Calculator Inputs
Enter raw data, or leave raw data blank and use summary statistics.
Example Data Table
| Scenario | Input Type | Values | Confidence | Use |
|---|---|---|---|---|
| One sample | Raw data | 12, 14, 15, 16, 18 | 95% | Estimate one population mean |
| Paired sample | Two matched lists | Before and after readings | 95% | Estimate mean paired change |
| Welch two sample | Summary statistics | n, mean, and standard deviation | 99% | Compare unequal variance groups |
Formula Used
One Sample and Paired Sample
Confidence interval = estimate ± t critical × standard error
Standard error = sample standard deviation / √n
Degrees of freedom = n - 1
Independent Samples
Estimate = mean one - mean two
Welch SE = √((s1² / n1) + (s2² / n2))
Pooled SE = √(sp² × (1 / n1 + 1 / n2))
t statistic = (estimate - hypothesized value) / standard error
How to Use This Calculator
- Select the correct test type.
- Choose the confidence level.
- Enter the hypothesized value, usually zero.
- Paste raw values, or enter summary statistics.
- Choose Welch or pooled variance for independent samples.
- Press the calculate button.
- Review the interval, t statistic, p value, and graph.
- Export the results as CSV or PDF.
Statistics Guide
What This Interval Means
A t test confidence interval estimates a likely range for a true mean or mean difference. It is useful when the population standard deviation is unknown. That is common in practical statistics. The interval combines the sample estimate, standard error, degrees of freedom, and a t critical value.
Supported Test Types
This calculator supports one sample, paired sample, and independent sample work. You can enter raw values or summary statistics. Raw values are best when you want the tool to compute the mean and sample standard deviation. Summary fields are useful when your report already gives n, mean, and standard deviation.
Confidence Level
The confidence level controls the width of the interval. A 95% interval is a common default. A higher confidence level gives a wider interval. A lower level gives a narrower interval. The choice should match your study risk and reporting standard.
Choosing the Right Method
For one sample tests, the point estimate is the sample mean. For paired tests, the estimate is the mean of the paired differences. For independent tests, the estimate is the difference between two sample means. Welch output is preferred when variances may differ. The pooled option is suitable when equal variance is reasonable.
Interpreting the Test
The t statistic compares the estimate with a hypothesized value. The p value measures how unusual the observed result is under that hypothesis. The confidence interval gives a practical range. Both views help interpretation. A result can be statistically significant yet still have a small practical effect.

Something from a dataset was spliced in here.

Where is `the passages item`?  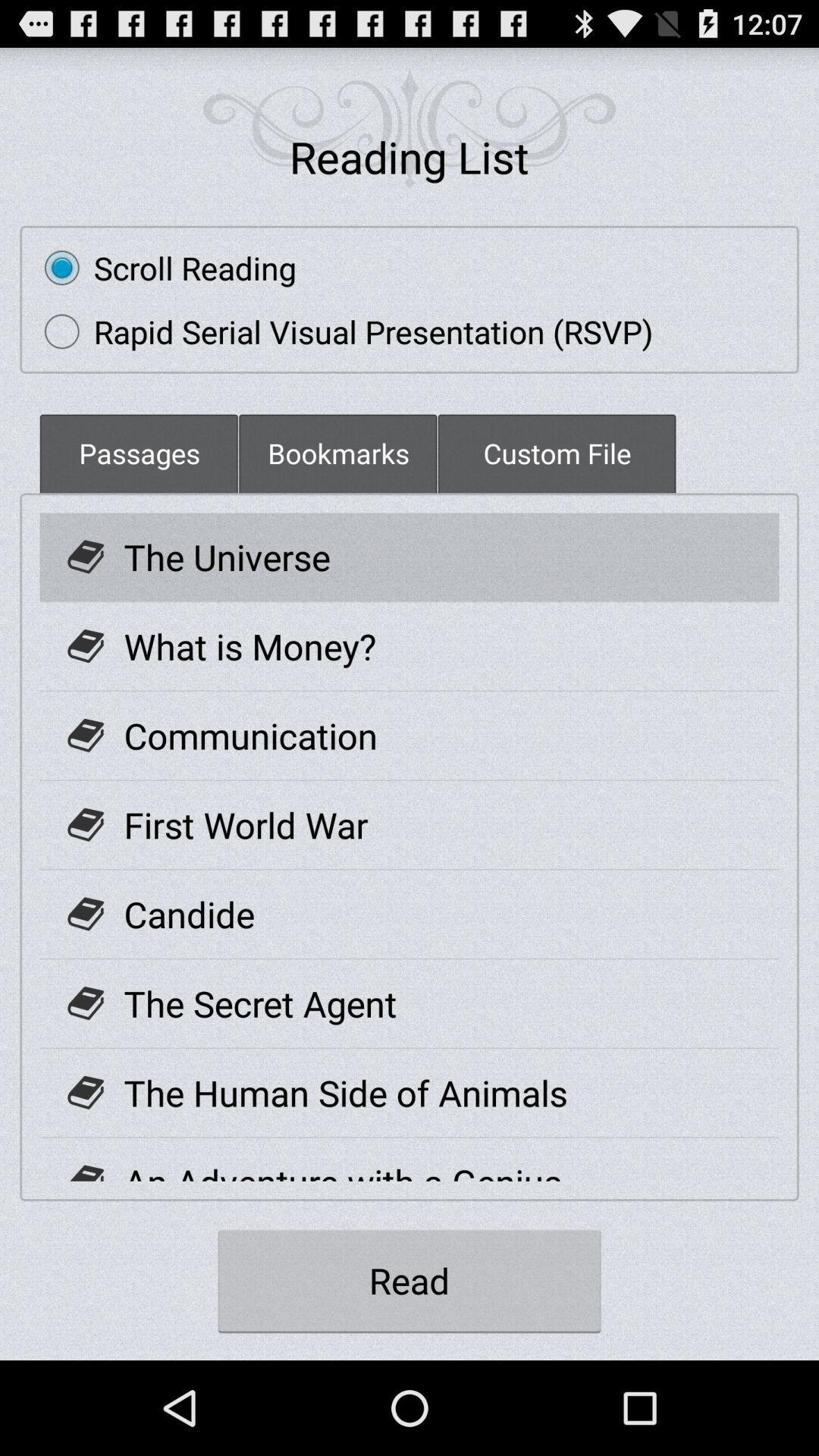
the passages item is located at coordinates (139, 452).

Using the Chart and Exports
Use the chart to see the point estimate, the null value, and the confidence limits. A wide interval means more uncertainty. A narrow interval means the estimate is more precise. Larger samples and smaller variation usually produce tighter intervals.
Good Practice
Exports make reporting easier. The CSV file stores the main numerical results. The PDF button saves a clean summary for notes or client reports. Always check assumptions before relying on results. Values should be independent for independent tests. Paired tests need matched observations. Severe outliers can distort the mean. In such cases, review a plot or consider a robust method.
Data Quality
Keep units consistent across entries. Record the context for each sample. This makes later review easier and reduces reporting mistakes greatly overall.
FAQs
1. What is a t test confidence interval?
It is a calculated range for a true mean or mean difference. It uses sample data, standard error, degrees of freedom, and a t critical value.

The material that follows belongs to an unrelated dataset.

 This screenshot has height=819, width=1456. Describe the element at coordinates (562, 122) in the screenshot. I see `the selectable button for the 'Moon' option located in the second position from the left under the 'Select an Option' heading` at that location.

2. When should I use a one sample t interval?
Use it when you have one sample and want to estimate the population mean. It is useful when the population standard deviation is unknown.
3. When should I use a paired t interval?
Use it when observations are matched. Common examples include before and after results, repeated measures, or two readings from the same subject.
4. What is the Welch option?
Welch is used for two independent samples when variances may not be equal. It adjusts the degrees of freedom for safer comparison.
5. What is the pooled option?
The pooled option assumes both independent groups have equal population variance. Use it only when that assumption is reasonable for your data.
6. Why is my confidence interval wide?
A wide interval often means high variation, small sample size, or high confidence level. More consistent data usually gives a narrower interval.
7. What does the p value show?
The p value shows how unusual your result is under the null hypothesis. Smaller values give stronger evidence against the null value.
8. Can I use summary statistics?
Yes. Leave raw data blank and enter sample size, mean, and standard deviation. For two samples, complete both summary sections.